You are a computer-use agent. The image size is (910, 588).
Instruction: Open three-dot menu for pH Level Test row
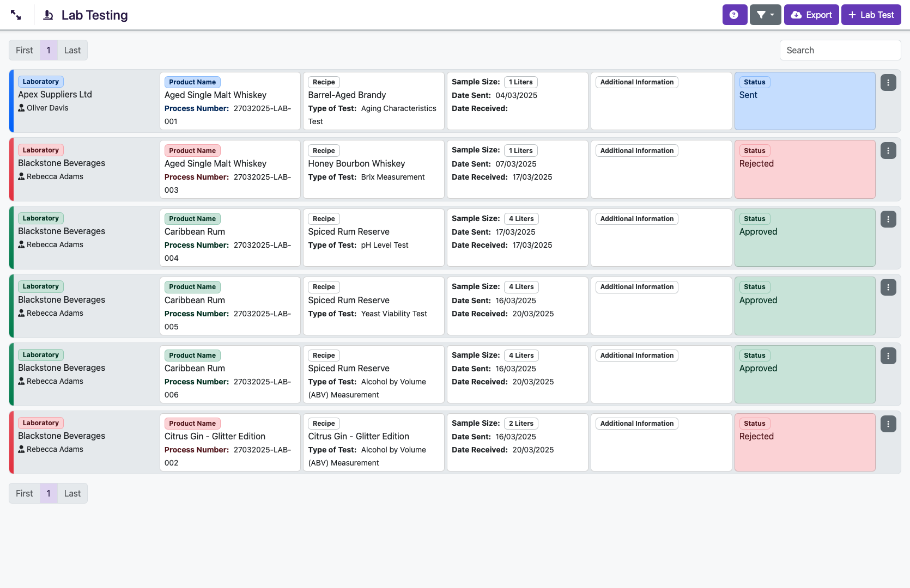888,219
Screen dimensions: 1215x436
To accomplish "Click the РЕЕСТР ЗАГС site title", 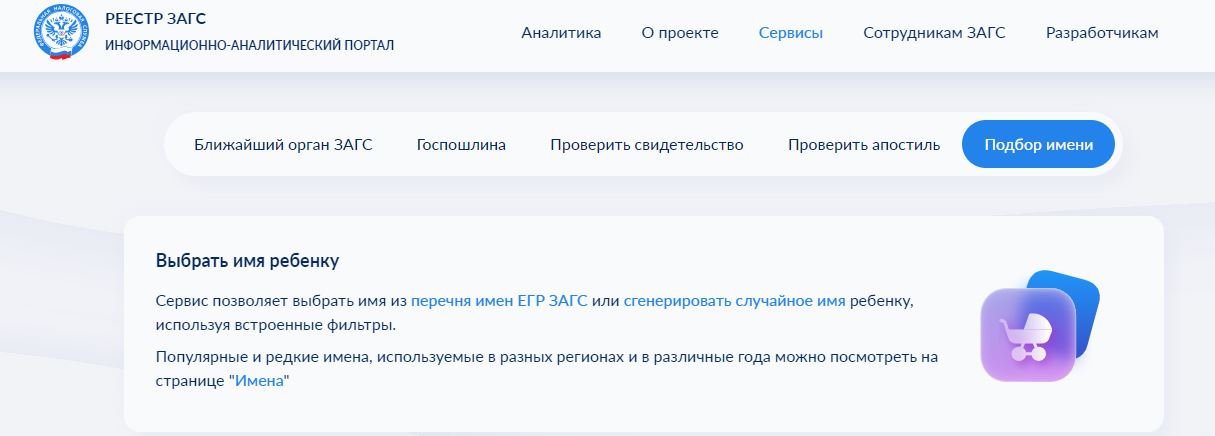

--

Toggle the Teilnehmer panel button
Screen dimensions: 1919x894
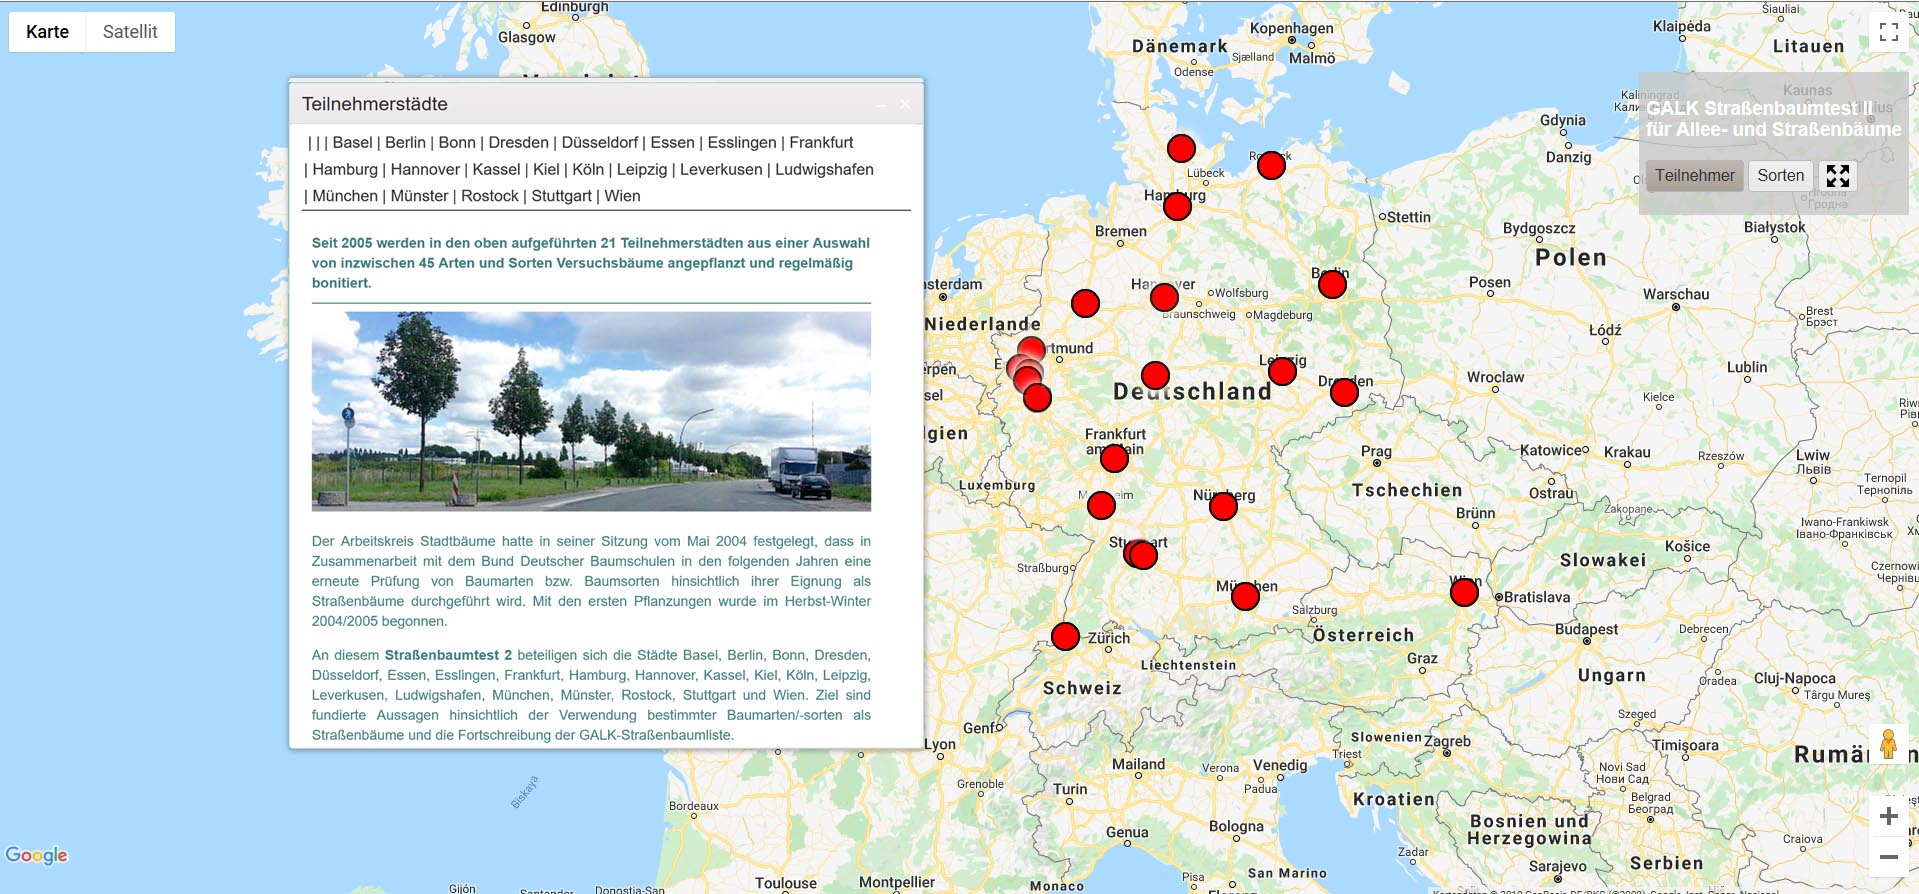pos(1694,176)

==

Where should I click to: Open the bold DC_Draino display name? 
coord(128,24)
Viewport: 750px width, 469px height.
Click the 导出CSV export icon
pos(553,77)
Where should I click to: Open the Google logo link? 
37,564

### TASK TO CARRY OUT
In the entries above, find the line containing "You are a computer-use" and the line containing "the РЕЕСТР ЗАГС", then copy both and every line between them exactly, without any picture.

### TASK SOLUTION
You are a computer-use agent. The image size is (910, 588).
Instruction: Open three-dot menu for pH Level Test row
888,219
Screen dimensions: 1215x436
To accomplish "Click the РЕЕСТР ЗАГС site title", 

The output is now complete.